Dopo aver incrociato una donna e un bambino nomadi, sbucati dal nulla, arriviamo ad un pozzo molto affollato con turisti che si lavano: si fa scorta di acqua e si riparte: più in là un gruppo di alti cammelli proietta lunghe ombre nel tardo pomeriggio. Khammou, con la sua gandoura blu va fra di loro, si avvicina ad un piccolo bianco, li blandisce con familiarità atavica: è l’immagine più classica che si potrebbe mai vedere o immaginare, del Sahara. Per terra il vento fa rotolare le leggerissime sfere secche della colloquintide. Al tramonto ci fermiamo per il primo bivacco ad Al Aweinat. In mezzo alla duna, col vento si montano le tende, si accende il fuoco per il sospirato the corroborante e per il pasto serale. Per le necessità fisiologiche non c’è altra possibilità che scendere la duna abbastanza da rendersi invisibile a chi sta in cima! Sperando che non venga a qualcun altro la stessa idea, ma le guide sono molto discrete ed ancora più pudiche di noialtri. di spazio ce n’è a volontà! Khammou, inginocchiato sulla sabbia, prepara con un gran sorriso la “taghella”, il pane tuareg che mette poi a cuocere nella brace. Mentre si fa lentamente sera, si scherza e si ride, M, parlando delle sue figlie, stuzzica Mustapha, il prof di psicologia: ”offrimi 100 cammelli per sposarne una” – e lui: ”no,sono troppi!”… e via così, col più trito scherzo nei viaggi in Paesi arabi. E’ sceso quasi il buio, che non è mai tale del tutto, vista la miriade luminosissima dei miliardi di stelle, che illumina quasi a giorno la cupola blu del cielo.
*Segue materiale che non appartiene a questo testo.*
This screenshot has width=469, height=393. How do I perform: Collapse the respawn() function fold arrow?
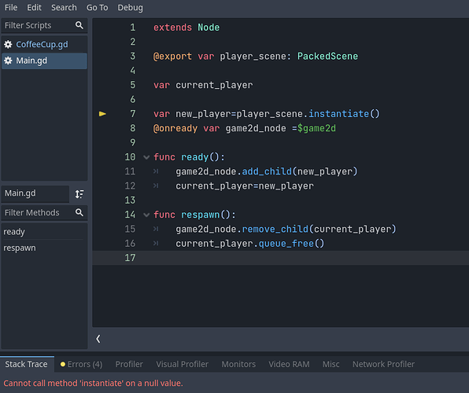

Mangiamo intorno al fuoco, urla liberatorio in coro, risate, lazzi: Khammou batte il tempo sul bidone di plastica, cantando “Tenerè, ya Tenerè”, la voce risuona limpida e giovane nel silenzio che ci circonda, poi si mette a ballare, imitato dagli altri. Un vento leggero e fresco, il gusto profumato di menta del the bollente, sapientemente e lungamente schiumato nei bicchierini, alla luce di una torcia: nel centellinarlo dico, come si usa fare, alla “loro” maniera, “iknà” (è fatto = bene). Le stelle, ti basta stendere la mano e ti pare di poterne cogliere, a grappoli: lo spettacolo è talmente grandioso, le rocce intorno argentate dalla luce fredda… Siamo solissimi nell’immensità: solo l’essere tutti insieme ci salva dal terrore! Abbastanza stanchi da avere sonno, si entra nelle tende:io resisto per poco nella mia e di G:, dal respiro molto pesante: il mio sonno troppo leggero mi obbliga ad uscire e sistemarmi”à la belle ètoile”, (come dormono i tuareg, scavandosi nella sabbia un po’ di incavo per il corpo).Chiusa nel sacco a pelo,ho le stelle per soffitto: mentre cerco di prendere sonno, silenzioso e gentile, Othman, che se n’è accorto, mi porge premurosamente una coperta: nel deserto la notte è molto fredda.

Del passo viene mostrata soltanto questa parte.